++++ Texte de lecture

Klub des Loosers - Interview

/ Interview - écrit par Filipe, le 06/06/2005

Tags : klub musique album fuzati loosers rap hip

Interview du Klub des Loosers

"Tous sont persuadés de faire partie d'une élite éduquée. Alors que tous se piquent leur place dans la queue de la Boulangerie ou du Marché. Je ne connais pas d'autre endroit où à 40 ans les femmes portent encore le serre-tête en velours. Attendent un douzième enfant et vont se confesser tous les jours. C'est d'ailleurs ici que plein de jeunes ont rencontré notre Seigneur Jésus. J'ai beau arpenter les rues, pas de chance je ne l'ai jamais vu. Marie-Charlotte aimerait me faire croire qu'elle a quelques amis basanés. Mais ce ne sont que Pierre et Louis qui rentrent bronzés de l'Ile de Ré..." (Extrait de "Sous le signe du V")

++++++++
++++ Informations extraites

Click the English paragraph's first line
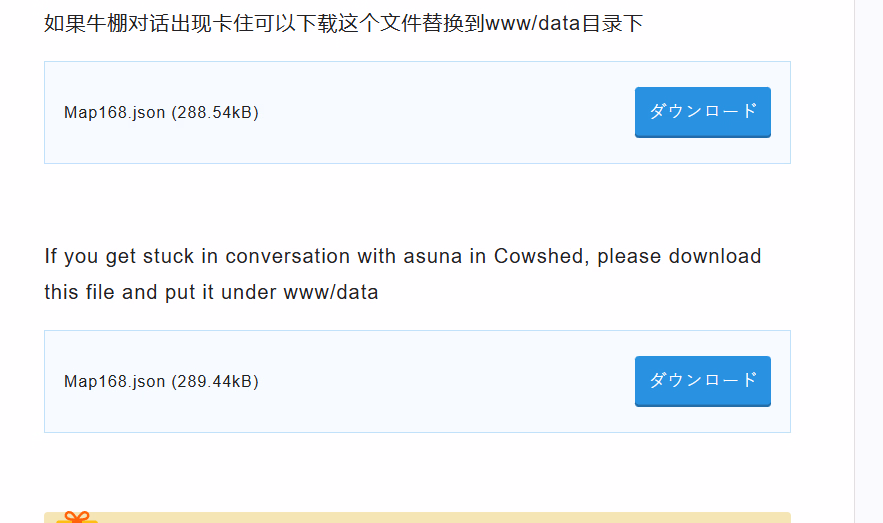Image resolution: width=883 pixels, height=523 pixels. (x=402, y=256)
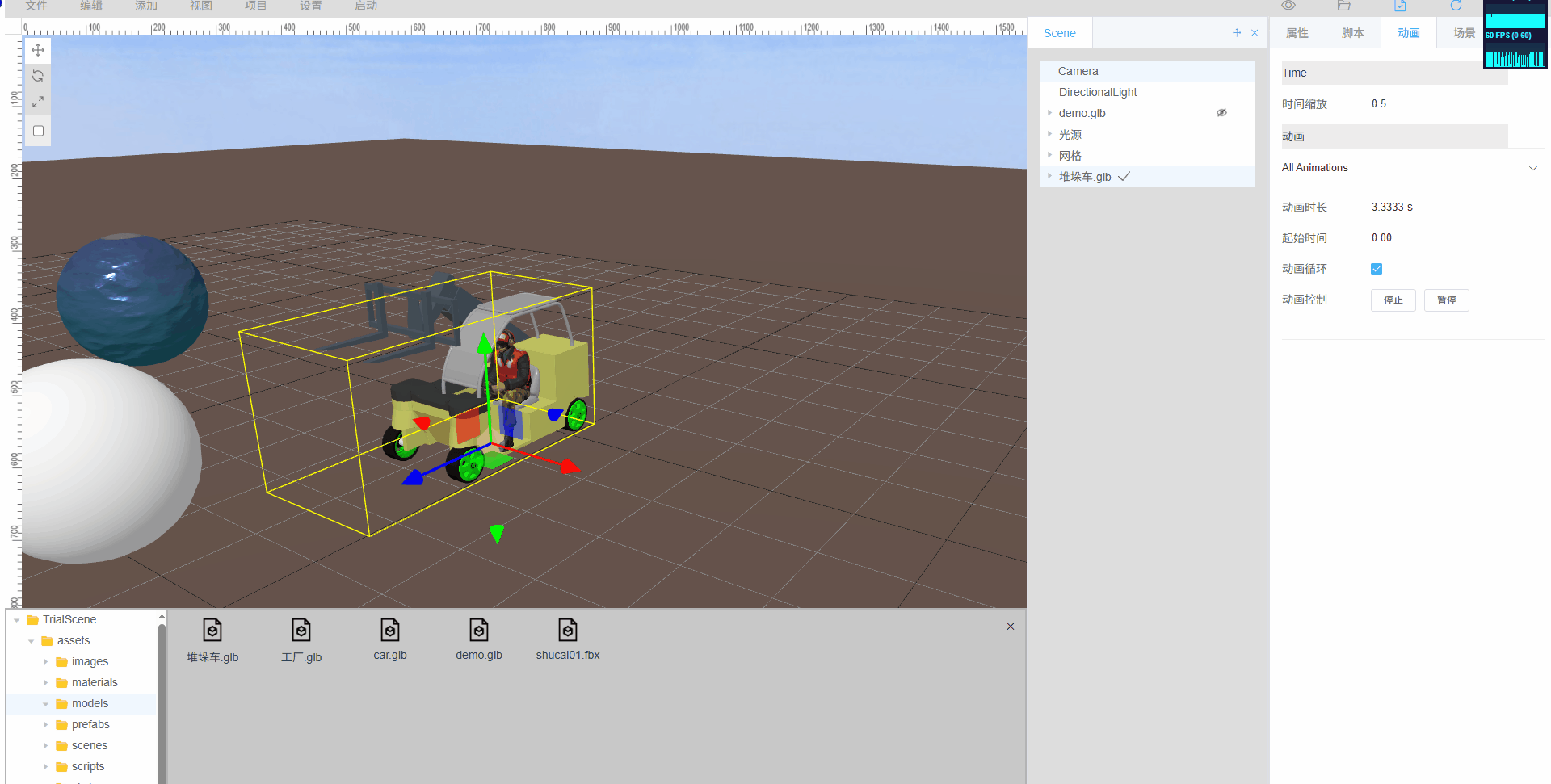The image size is (1551, 784).
Task: Click the save file icon in top bar
Action: pyautogui.click(x=1400, y=6)
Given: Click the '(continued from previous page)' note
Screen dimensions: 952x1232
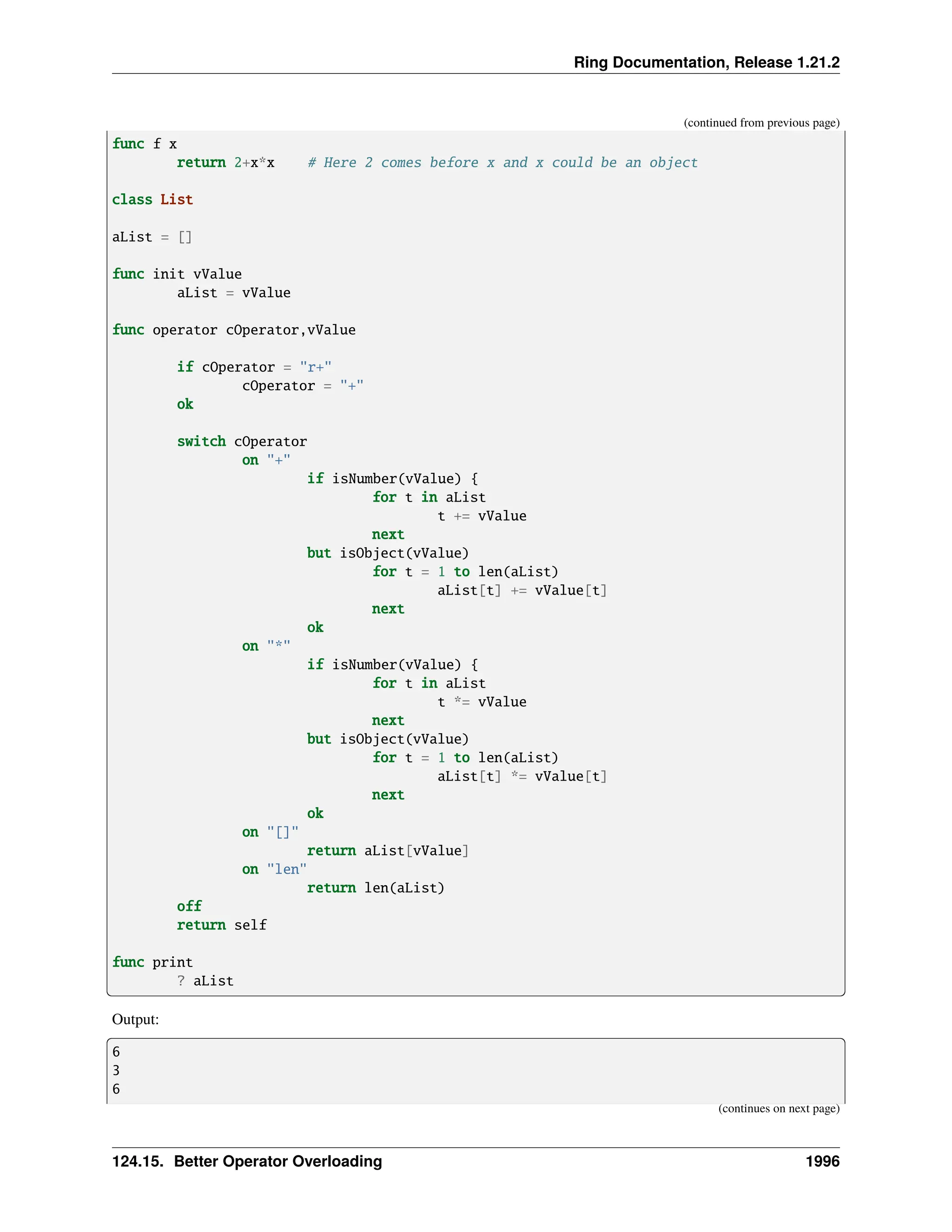Looking at the screenshot, I should 761,122.
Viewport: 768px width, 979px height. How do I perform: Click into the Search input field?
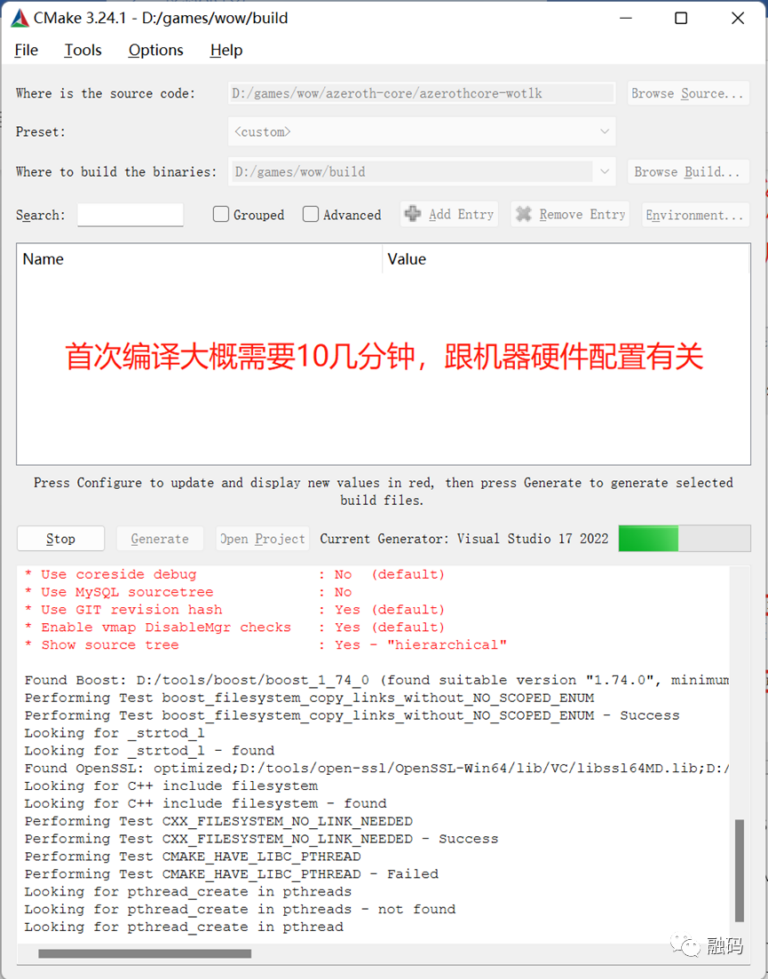(x=130, y=214)
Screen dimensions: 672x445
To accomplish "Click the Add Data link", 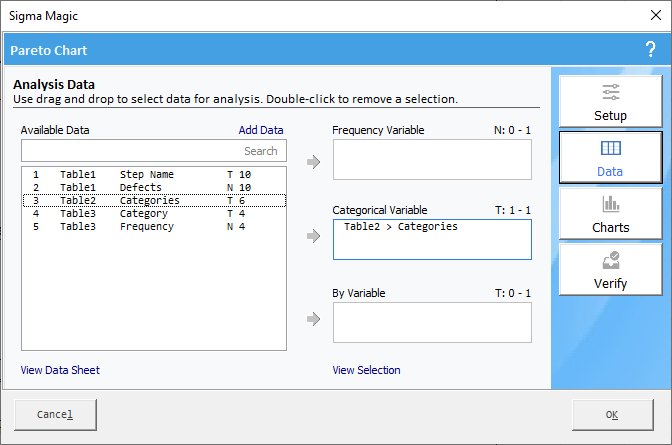I will tap(261, 130).
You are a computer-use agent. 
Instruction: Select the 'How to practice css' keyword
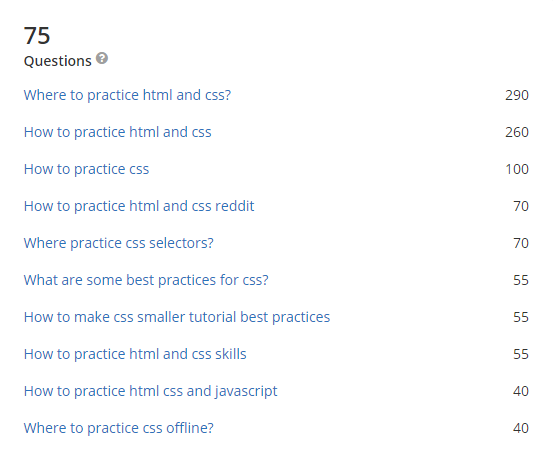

++++++++

À faire >>
**A.** Indiquez si chacune des affirmations suivantes s'accorde avec le texte de lecture, en répondant par oui ou par non et en citant à l'identique les mots du texte qui tranchent. (i) L'interview a été écrite par Filipe. (ii) Selon l'extrait, le narrateur a souvent vu notre Seigneur Jésus en arpentant les rues. (iii) Selon l'extrait, Pierre et Louis rentrent bronzés de l'Île de Ré.
**B.** Recopiez à l'identique les lignes du jeu de données depuis la ligne contenant "You are a computer-use agent." jusqu'à la fin de ces lignes, les deux bornes comprises, en laissant les images de côté.

Réponses aux exercices >>
**A.**
(i) Oui : « écrit par Filipe, le 06/06/2005 ».
(ii) Non : « J'ai beau arpenter les rues, pas de chance je ne l'ai jamais vu. »
(iii) Oui : « Mais ce ne sont que Pierre et Louis qui rentrent bronzés de l'Ile de Ré... »

**B.**
You are a computer-use agent. 
Instruction: Select the 'How to practice css' keyword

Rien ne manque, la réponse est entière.